START Material to process
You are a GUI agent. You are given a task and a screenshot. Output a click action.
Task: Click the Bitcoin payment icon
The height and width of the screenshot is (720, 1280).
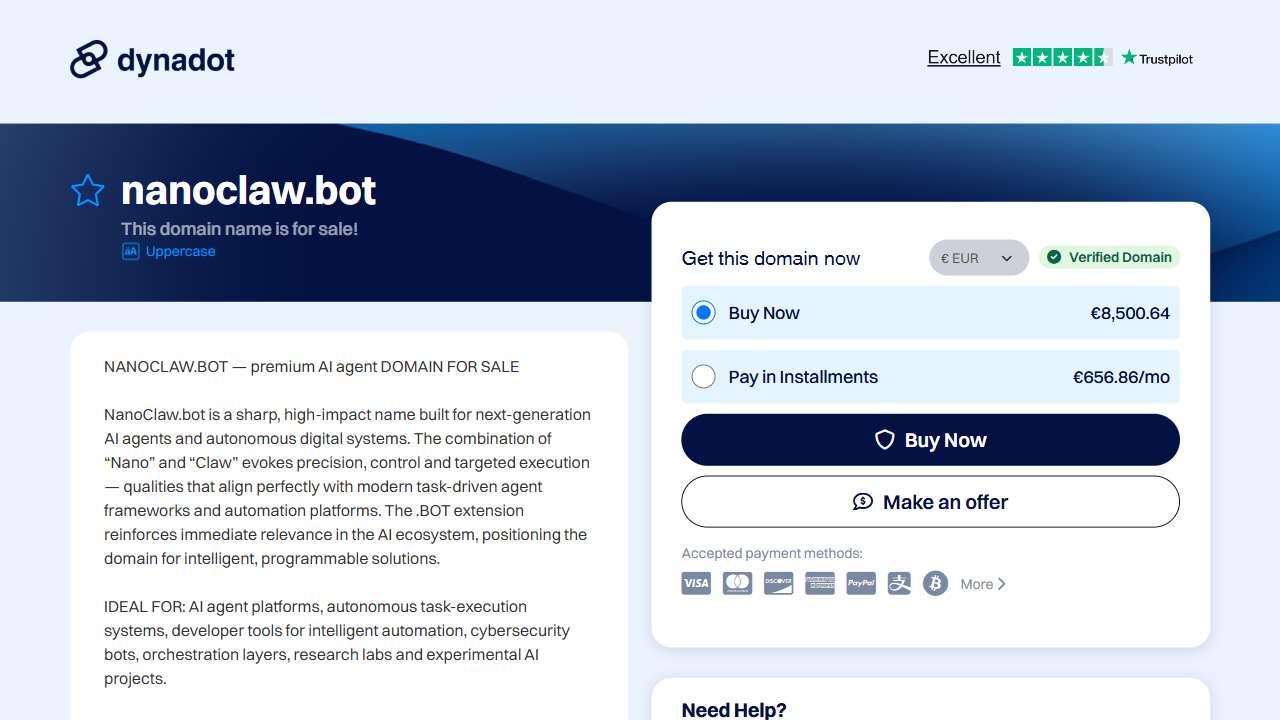coord(935,583)
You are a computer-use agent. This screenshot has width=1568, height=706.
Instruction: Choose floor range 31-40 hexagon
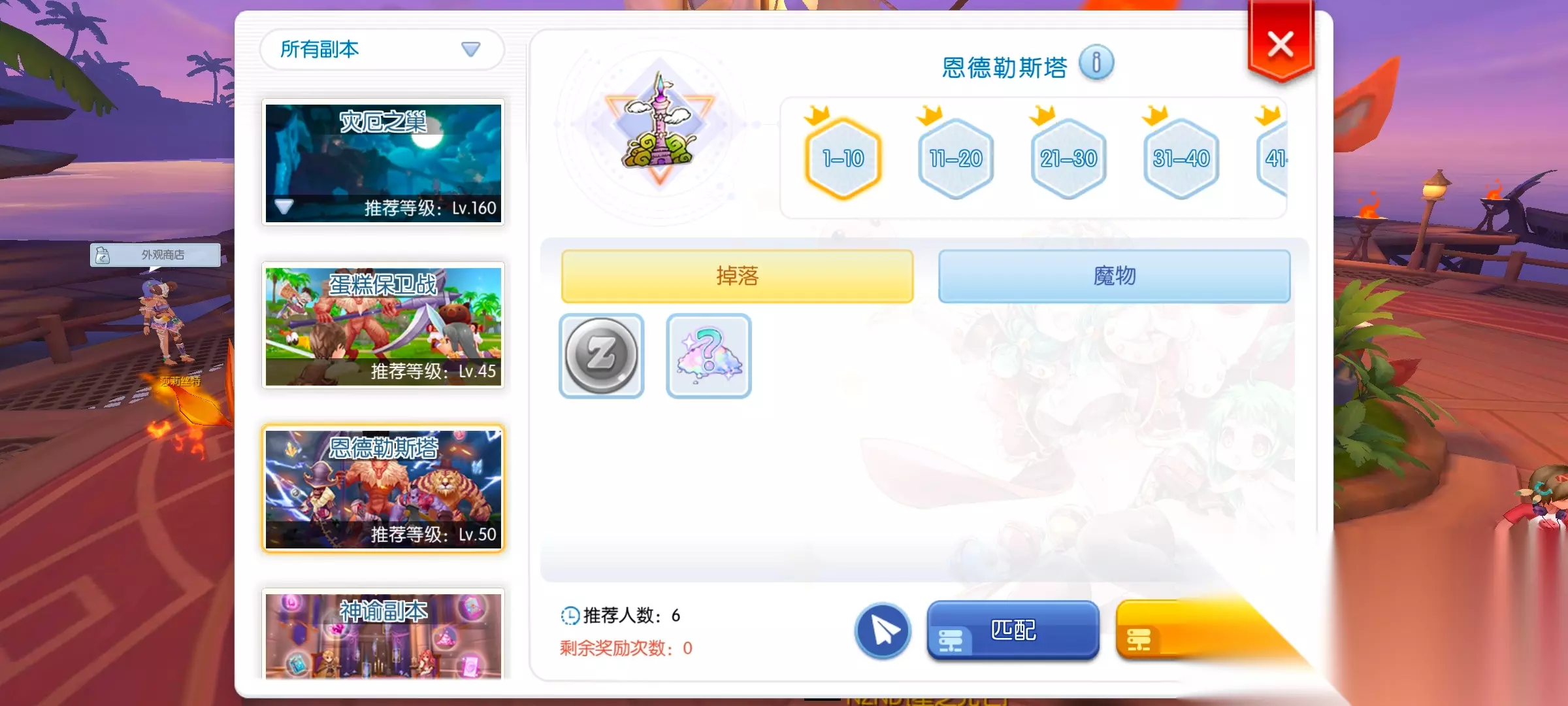1181,158
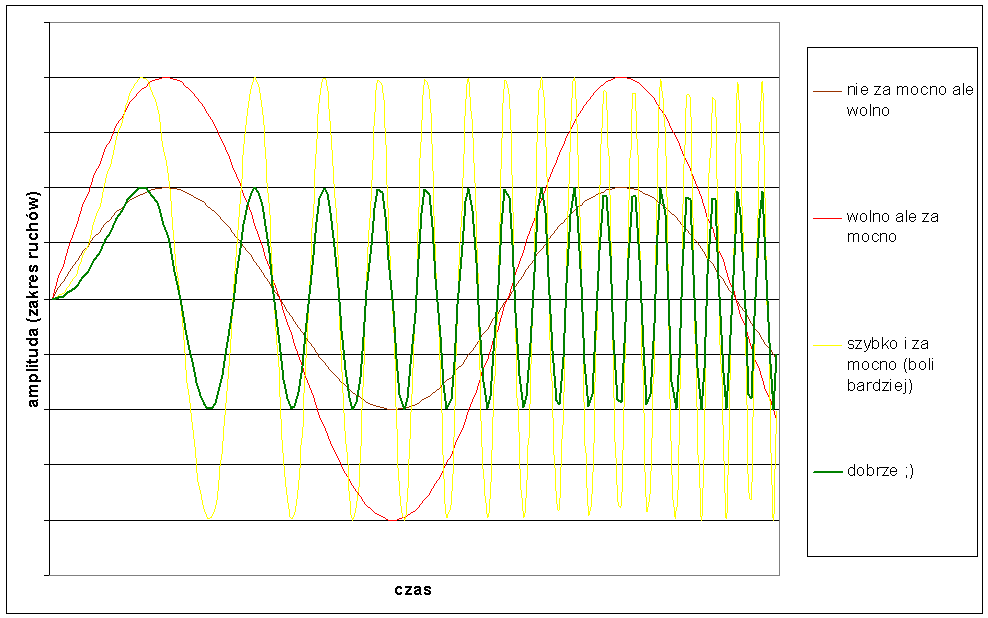Click the first peak of the yellow chirp curve
Image resolution: width=988 pixels, height=618 pixels.
pyautogui.click(x=143, y=77)
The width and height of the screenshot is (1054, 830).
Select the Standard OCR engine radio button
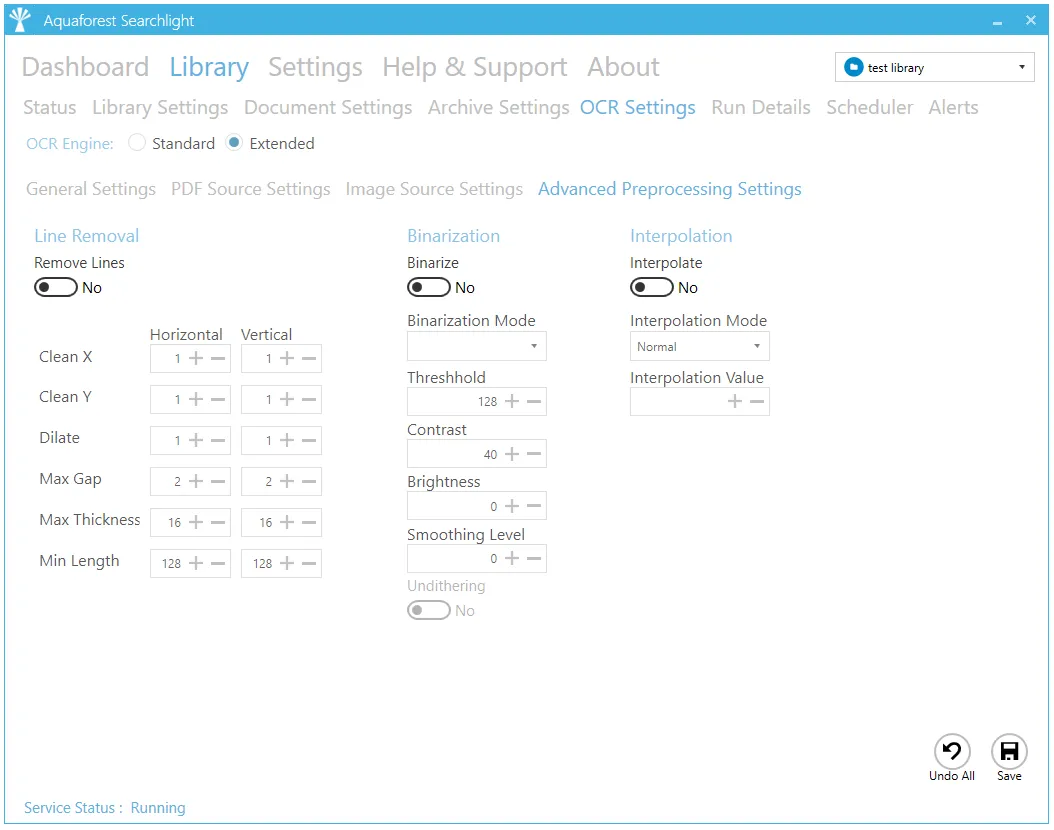(x=138, y=143)
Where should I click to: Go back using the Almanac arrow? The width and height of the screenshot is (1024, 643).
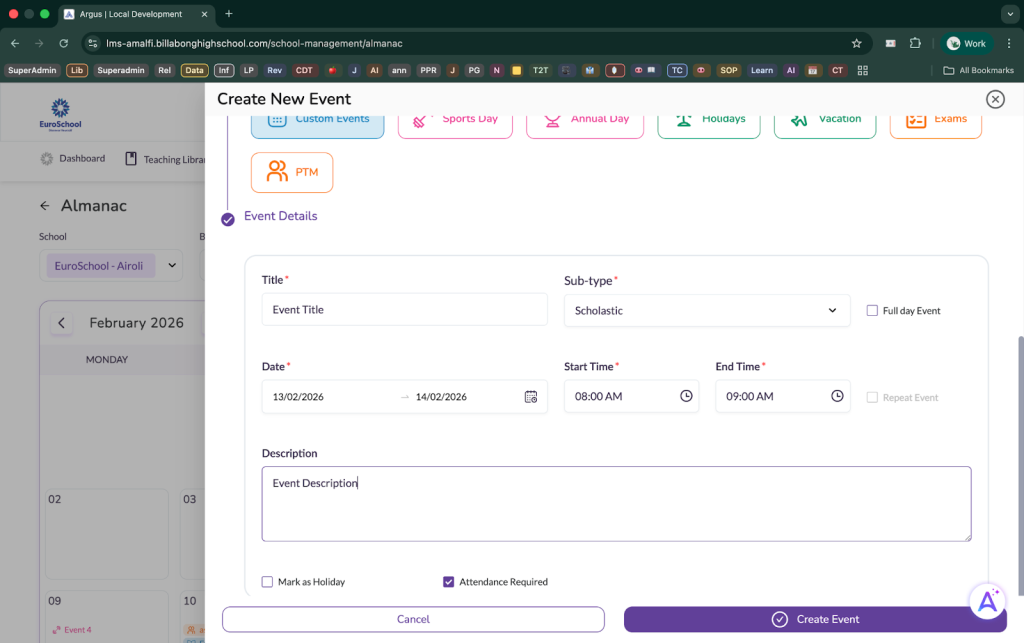pyautogui.click(x=44, y=206)
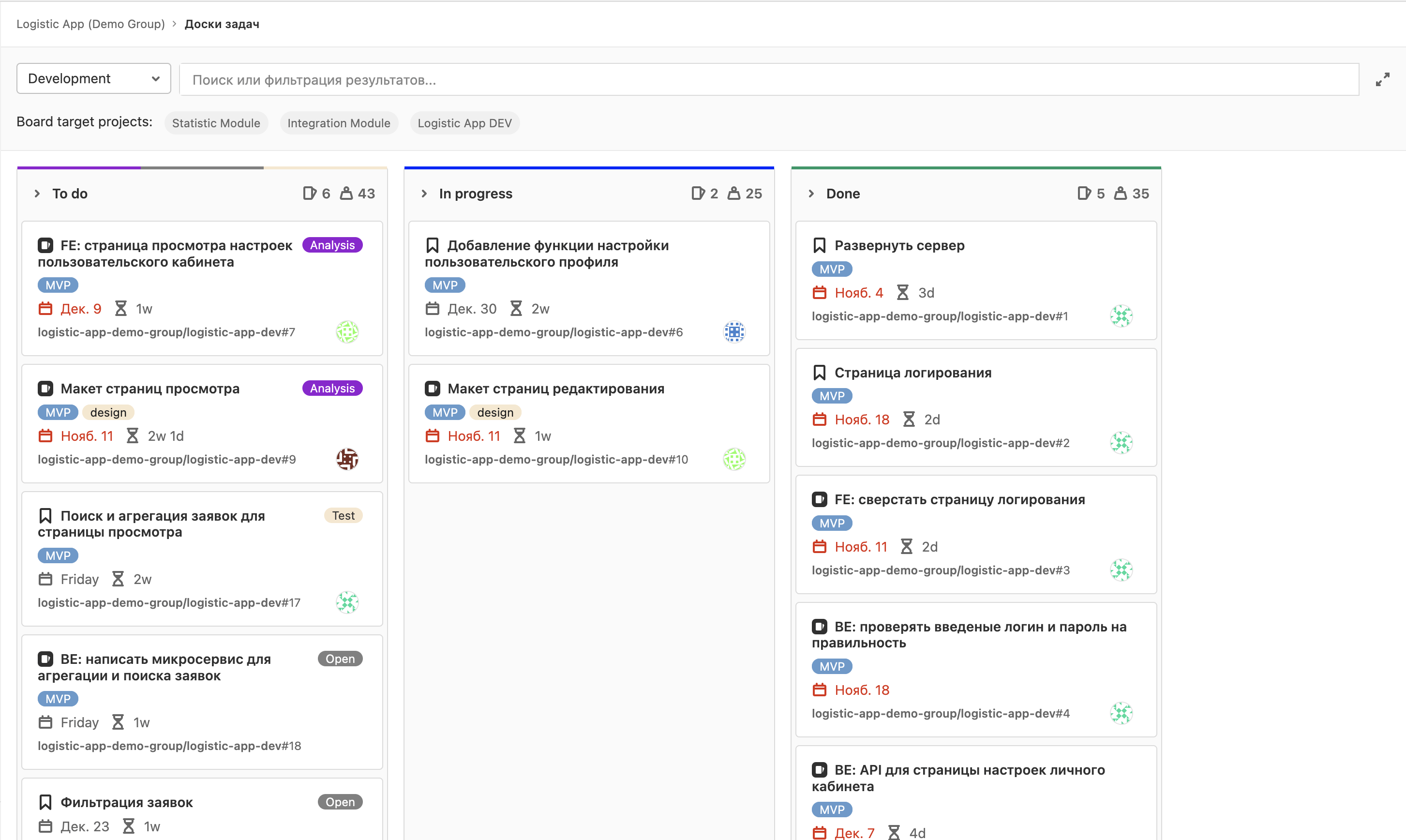Viewport: 1406px width, 840px height.
Task: Click purple Analysis label on 'Макет страниц просмотра'
Action: 332,388
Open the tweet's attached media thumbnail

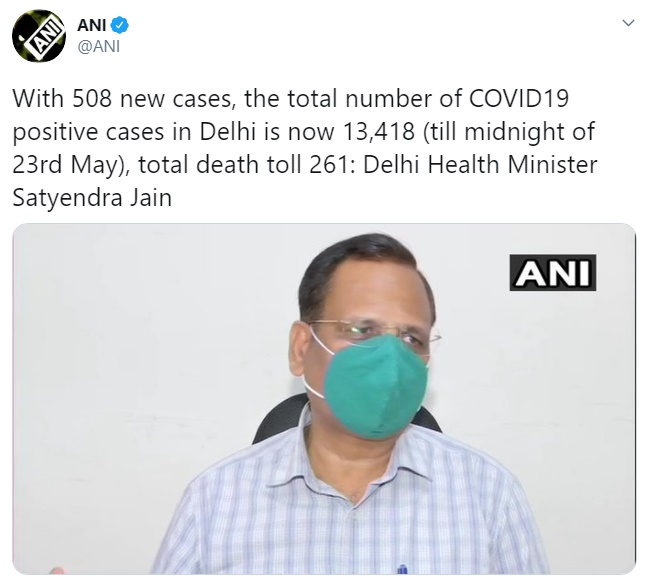tap(324, 398)
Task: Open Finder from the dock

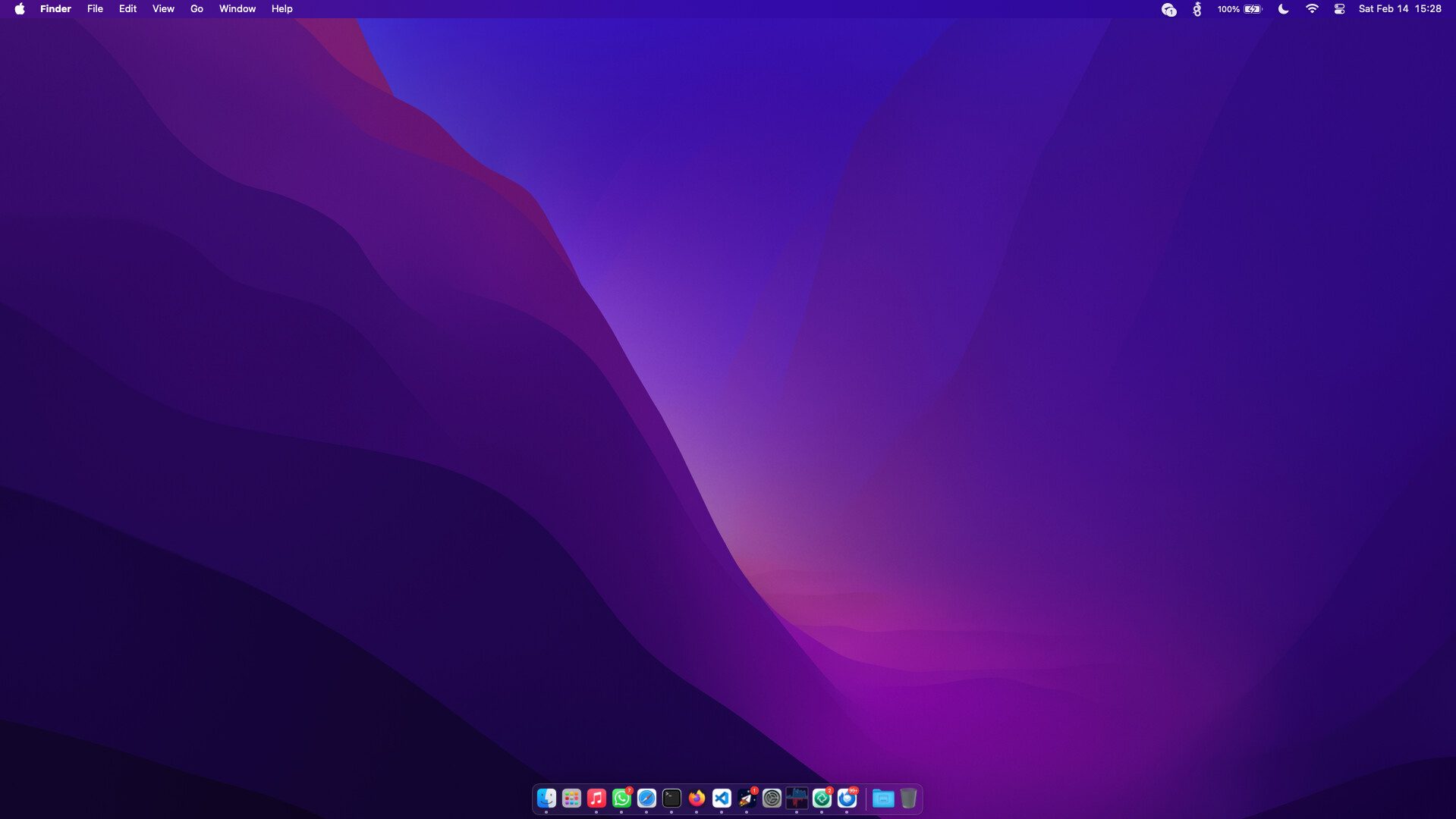Action: 546,798
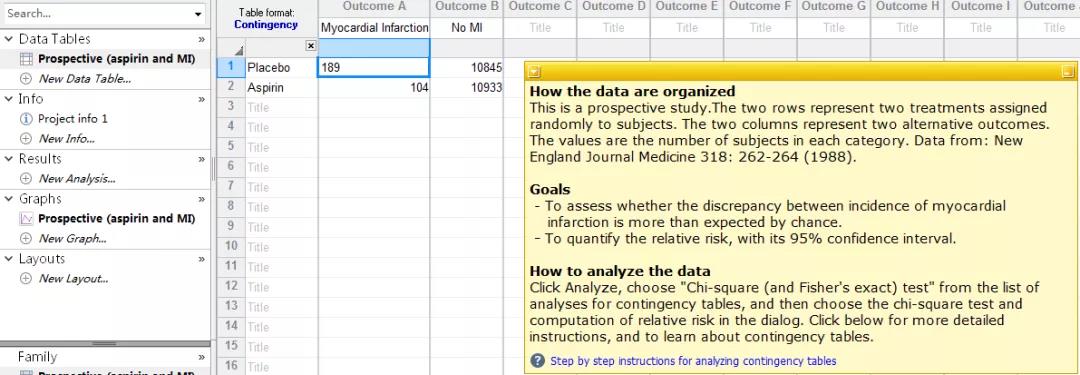Collapse the Layouts section
Viewport: 1080px width, 375px height.
(9, 259)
END Material to process
*Exercise task*: Return all of the material above verbatim, line for line, with the pictures left out.

*Exercise solution*:
You are a GUI agent. You are given a task and a screenshot. Output a click action.
Task: Click the Bitcoin payment icon
The height and width of the screenshot is (720, 1280).
coord(935,583)
You are a computer-use agent. This screenshot has width=1568, height=706.
Instruction: Choose floor range 31-40 hexagon
1181,158
Click the first peak of the yellow chirp curve
Image resolution: width=988 pixels, height=618 pixels.
pyautogui.click(x=143, y=77)
The width and height of the screenshot is (1054, 830).
Select the Standard OCR engine radio button
(x=138, y=143)
Where should I click to: Go back using the Almanac arrow? The width and height of the screenshot is (1024, 643).
pyautogui.click(x=44, y=206)
Viewport: 1406px width, 840px height.
Task: Click purple Analysis label on 'Макет страниц просмотра'
Action: 332,388
Open the tweet's attached media thumbnail

tap(324, 398)
Task: Open Finder from the dock

Action: 546,798
Collapse the Layouts section
Viewport: 1080px width, 375px height.
(9, 259)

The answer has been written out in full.